Johnes or Crohns disease
Mum was telling me on the phone about a man who told her that Crohn’s disease was caused by an infection from eating meat. We both remembered the “beasts” that were killed and supplied to Roger and I for our chest freezer after they had been hung out in a shed overnight and sawn up with the shed saws, cut and packed before the flies could get to them. I remember the tubs full of mince that we puddled through bagging the stuff into meal-sized lots. I even corned my own silverside back then in a poisonous brine solution. If there is some sort of disease in beef that can be passed on to human,s then I was a prime target along with the rest of the Frizzell family. Anyway, I jokingly said to Mum I will look for it on the Net using search terms Crohn’s and bovine…and we spent the rest of our phonecall trying to decide what the right term for sheep would be, if canine means dog, feline means cat, bovine is beef, swine is pig, etc. So later, I entered those search terms after first researching chicory and tapioca (I am going to make some bubble tea or pearl tea – the now commercial rage in Asia thanks to the tapioca pearls). I saw Johnes disease come up in the listing and the very first piece of information from the CSIRO stated:
Johne's disease and human safety
There is a human disease called Crohn's disease that resembles Johne's disease. Although their pathology is similar, there is no hard evidence that they are caused by the same bacterium.

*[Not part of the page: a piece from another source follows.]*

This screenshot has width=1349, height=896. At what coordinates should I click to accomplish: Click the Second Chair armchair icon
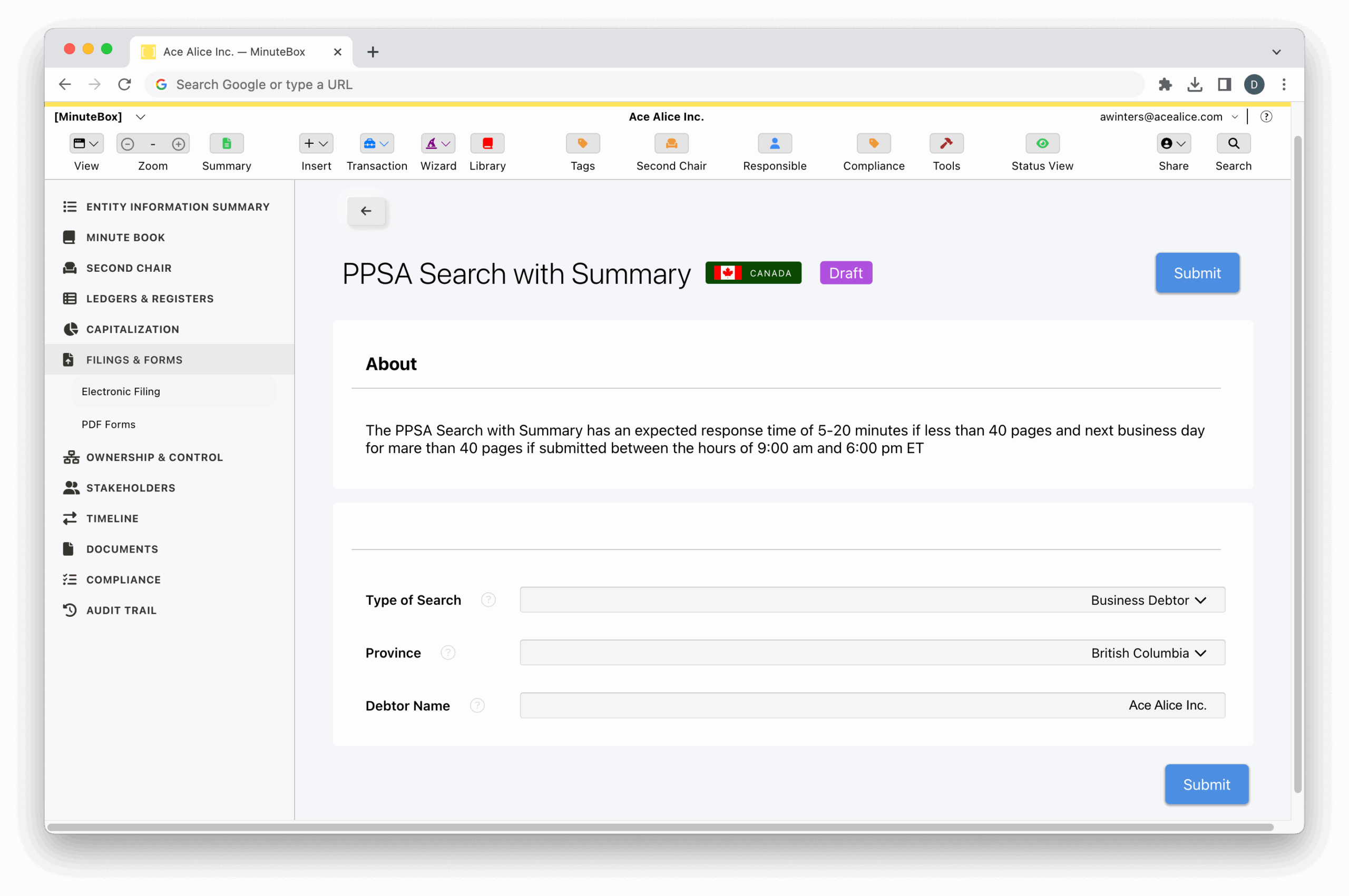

There are many theories about what causes Crohn's disease, but none have been fully accepted……..
The Australian health department has reviewed the scientific findings and concluded that there is no substantial evidence for a link between Johne's disease and the development of Crohn's disease……..
Not detected in locally bred animals in WA, Qld or NT
M.paratuberculosis lives in the intestine, but survives in the outside environment for extended periods. The disease develops very slowly. Animals can be infected for many years before they show any disease signs, making detection extremely difficult.
Is there a cure for Johne's disease?
There is no cure - prevention is the best alternative. Although there is some evidence to show that an infected animal can be cured with expensive antibiotics, it would involve treatment for a long period of time - maybe up to a year or more, using multiple antibiotics and making it a time consuming and very expensive task
The following references were some listed in an Inquiry authorised by the Victorian Government (http://www.parliament.vic.gov.au/enrc/ojd/report/) and each paper mentions Crohn’s
Hermon-Taylor, J. (1999), 'The use of Antimycobacterial Drugs in the Treatment of Mycobacterium avum subsp. paratuberculosis Infections on Animals and in Crohne's Disease in Humans', Proceedings of the Sixth International Colloquium on Paratuberculosis, 14-18 February 1999, Melbourne, Australia, pp. 520-524.
Naser, S. A., Schwartz, D. S. and Shafran, I. (2000), 'Isolation of Mycobacterium avum subsp paratuberculosis from the Breast Mils of Crohn's Disease Patients', American Journal of Gastroentology, Vol. 95 (4), pp. 1094-1095.
Scientific Committee on Animal Health and Animal Welfare (2000), Possible Links Between Crohne's Disease and Paratuberculosis, Report to the Director-General Health and Consumer Protection, European Commission.
Selby, W. (1999), 'Pathogenesis and Therapeutic Aspects of Crohne's Disease', Proceedings of the Sixth International Colloquium on Paratuberculosis, 14-18 February, 1999, Melbourne, Australia, pp. 515-9.
The cattle council urges us to TELL OUR MEMBER OF PARLIAMENT for the sake of the Australian meat industry (it is not just cattle, deer, sheep, etc)
In February 1998, a paper was published in the British Medical Journal which documented the first proven case of M. paratuberculosis causing disease in a human being. The patient, a seven year old boy, developed a M. paratuberculosis infection in the lymph nodes of his neck. This was followed, after a five year incubation period, by an intestinal disease that was indistinguishable from Crohn's disease.